Pareto optimal fronts of kinetic proofreading

TL;DR

This paper analyzes the fundamental trade-offs between speed, accuracy, and energy dissipation in biological error correction processes using optimization theory, characterizing Pareto optimal fronts for key models like kinetic proofreading.

Contribution

It introduces a quantitative framework for understanding the trade-offs in biological proofreading, identifying scaling relations and Pareto fronts for key models.

Findings

More proofreading steps improve trade-offs between speed, error, and dissipation.

Scaling relations exist between speed, accuracy, and energy dissipation.

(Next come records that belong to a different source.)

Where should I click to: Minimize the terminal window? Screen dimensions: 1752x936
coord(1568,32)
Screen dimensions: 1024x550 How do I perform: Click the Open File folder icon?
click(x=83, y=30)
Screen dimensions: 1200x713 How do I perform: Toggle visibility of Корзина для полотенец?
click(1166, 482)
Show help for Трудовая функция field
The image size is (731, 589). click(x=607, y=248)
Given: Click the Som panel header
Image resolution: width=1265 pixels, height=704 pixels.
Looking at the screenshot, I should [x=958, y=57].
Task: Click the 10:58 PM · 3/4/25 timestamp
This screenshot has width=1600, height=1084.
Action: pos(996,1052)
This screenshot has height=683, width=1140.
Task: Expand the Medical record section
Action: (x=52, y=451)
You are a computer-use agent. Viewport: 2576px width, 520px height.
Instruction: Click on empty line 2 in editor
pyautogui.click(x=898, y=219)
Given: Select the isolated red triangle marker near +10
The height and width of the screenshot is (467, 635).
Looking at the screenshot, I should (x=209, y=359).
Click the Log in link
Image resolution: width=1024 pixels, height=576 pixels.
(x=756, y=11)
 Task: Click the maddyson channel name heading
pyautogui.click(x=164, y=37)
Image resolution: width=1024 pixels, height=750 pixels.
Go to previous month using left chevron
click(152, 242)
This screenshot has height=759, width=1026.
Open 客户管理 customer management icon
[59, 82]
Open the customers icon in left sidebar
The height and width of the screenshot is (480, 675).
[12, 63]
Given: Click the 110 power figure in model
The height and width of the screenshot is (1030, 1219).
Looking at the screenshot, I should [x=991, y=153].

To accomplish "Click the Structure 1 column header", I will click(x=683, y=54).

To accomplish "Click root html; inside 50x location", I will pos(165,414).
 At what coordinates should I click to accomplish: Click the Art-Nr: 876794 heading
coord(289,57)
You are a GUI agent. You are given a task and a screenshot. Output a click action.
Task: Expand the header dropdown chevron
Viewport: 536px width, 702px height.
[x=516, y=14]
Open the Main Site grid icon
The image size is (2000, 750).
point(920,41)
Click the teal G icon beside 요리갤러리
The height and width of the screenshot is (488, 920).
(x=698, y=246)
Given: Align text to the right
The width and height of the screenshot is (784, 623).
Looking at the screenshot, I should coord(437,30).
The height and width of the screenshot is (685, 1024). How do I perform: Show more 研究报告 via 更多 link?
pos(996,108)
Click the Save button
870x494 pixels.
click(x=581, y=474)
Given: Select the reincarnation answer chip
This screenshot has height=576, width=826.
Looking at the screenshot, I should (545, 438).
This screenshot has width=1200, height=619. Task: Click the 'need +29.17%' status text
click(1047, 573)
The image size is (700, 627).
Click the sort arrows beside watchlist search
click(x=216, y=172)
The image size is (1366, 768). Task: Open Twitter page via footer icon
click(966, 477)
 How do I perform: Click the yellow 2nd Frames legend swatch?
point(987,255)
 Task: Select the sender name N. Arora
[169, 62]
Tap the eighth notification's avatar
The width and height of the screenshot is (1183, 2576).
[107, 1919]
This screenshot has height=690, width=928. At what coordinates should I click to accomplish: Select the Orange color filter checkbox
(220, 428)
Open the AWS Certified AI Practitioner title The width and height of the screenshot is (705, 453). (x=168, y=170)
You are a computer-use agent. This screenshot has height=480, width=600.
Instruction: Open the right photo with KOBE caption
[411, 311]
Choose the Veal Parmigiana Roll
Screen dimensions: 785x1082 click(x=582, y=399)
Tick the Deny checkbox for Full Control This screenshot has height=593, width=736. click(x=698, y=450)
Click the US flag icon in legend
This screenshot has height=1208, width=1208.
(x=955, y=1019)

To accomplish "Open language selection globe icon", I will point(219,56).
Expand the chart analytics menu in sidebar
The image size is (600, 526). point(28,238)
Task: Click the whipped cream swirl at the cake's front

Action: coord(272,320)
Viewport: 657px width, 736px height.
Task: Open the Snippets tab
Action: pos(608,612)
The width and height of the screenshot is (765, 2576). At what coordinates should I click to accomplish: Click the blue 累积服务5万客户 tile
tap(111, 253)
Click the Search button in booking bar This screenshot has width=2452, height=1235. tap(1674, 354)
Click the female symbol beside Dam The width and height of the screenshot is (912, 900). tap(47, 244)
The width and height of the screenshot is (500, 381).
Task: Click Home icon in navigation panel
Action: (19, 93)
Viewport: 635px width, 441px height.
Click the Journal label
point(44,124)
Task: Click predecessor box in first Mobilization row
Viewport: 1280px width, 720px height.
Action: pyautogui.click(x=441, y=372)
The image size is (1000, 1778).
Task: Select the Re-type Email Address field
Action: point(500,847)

Pareto optimal fronts are characterized for kinetic proofreading and ribosome models.

Abstract

Biological processes such as DNA replication, RNA transcription, and protein translation show remarkable speed and accuracy in selecting the right substrate from pools of chemically identical molecules. This result is obtained by nonequilibrium reactions that dissipate chemical energy. It is widely recognized that there must be a trade-off between speed, error, and dissipation characterizing these systems. In this paper, we quantify the trade-off between speed, error, and dissipation using tools from mathematical optimization theory. We characterize the Pareto optimal front for two paradigmatic models of biological error correction: Hopfield's kinetic proofreading model and a ribosome model. We find that error correction processes with more proofreading steps are characterized by better trade-offs. Furthermore, we identify scaling relations between speed, accuracy, and dissipation on the Pareto front.